- **The problem**:
The string "Share" may appear in lines of the entries below. Report how many lines hold it, with only the number.

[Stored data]
....................
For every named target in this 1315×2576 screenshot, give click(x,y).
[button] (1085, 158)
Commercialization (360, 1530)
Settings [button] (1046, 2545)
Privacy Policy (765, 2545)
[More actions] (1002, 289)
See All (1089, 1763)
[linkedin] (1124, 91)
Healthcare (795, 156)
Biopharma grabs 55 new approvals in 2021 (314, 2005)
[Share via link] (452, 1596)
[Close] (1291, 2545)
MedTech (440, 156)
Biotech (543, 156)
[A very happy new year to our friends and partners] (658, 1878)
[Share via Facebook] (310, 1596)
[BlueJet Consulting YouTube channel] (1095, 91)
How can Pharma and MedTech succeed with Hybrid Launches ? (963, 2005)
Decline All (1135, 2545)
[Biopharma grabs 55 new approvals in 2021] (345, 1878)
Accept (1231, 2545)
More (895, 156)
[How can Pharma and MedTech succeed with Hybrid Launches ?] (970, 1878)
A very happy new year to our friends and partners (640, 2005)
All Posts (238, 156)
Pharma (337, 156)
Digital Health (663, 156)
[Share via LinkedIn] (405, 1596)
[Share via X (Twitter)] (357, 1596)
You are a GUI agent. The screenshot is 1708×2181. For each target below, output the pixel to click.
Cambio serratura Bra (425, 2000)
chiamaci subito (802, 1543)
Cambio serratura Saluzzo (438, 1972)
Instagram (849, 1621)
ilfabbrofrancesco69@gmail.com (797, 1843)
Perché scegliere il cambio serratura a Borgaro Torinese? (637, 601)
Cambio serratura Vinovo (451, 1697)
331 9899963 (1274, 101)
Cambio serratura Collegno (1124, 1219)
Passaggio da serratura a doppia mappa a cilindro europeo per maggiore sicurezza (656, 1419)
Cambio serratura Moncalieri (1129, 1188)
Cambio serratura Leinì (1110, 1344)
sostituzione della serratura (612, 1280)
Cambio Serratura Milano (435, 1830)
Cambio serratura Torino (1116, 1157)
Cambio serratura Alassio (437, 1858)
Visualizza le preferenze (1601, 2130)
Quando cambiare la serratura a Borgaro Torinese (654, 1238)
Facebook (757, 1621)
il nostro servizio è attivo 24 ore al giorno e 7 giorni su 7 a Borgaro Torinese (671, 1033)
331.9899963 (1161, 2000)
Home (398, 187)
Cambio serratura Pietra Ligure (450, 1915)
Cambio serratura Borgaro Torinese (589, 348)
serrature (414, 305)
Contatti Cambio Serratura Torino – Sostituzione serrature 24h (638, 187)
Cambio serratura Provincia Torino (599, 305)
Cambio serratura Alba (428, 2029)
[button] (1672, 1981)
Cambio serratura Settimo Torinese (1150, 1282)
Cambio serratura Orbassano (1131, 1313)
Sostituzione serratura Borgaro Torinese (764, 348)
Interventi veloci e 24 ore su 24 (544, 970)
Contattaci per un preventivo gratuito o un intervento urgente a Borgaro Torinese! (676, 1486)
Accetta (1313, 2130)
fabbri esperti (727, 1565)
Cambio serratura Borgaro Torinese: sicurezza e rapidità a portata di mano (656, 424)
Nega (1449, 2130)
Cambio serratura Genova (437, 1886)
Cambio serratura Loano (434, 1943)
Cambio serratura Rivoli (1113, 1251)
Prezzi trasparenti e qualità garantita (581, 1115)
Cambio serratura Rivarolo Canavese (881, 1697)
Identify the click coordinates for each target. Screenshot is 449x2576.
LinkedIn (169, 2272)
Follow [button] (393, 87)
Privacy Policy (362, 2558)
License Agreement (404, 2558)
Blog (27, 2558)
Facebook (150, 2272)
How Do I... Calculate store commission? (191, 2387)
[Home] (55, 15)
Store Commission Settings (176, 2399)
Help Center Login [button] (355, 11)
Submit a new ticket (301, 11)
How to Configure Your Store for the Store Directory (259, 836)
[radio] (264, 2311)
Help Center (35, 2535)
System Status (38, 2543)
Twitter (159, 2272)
....................
- **Solved exercise**:
4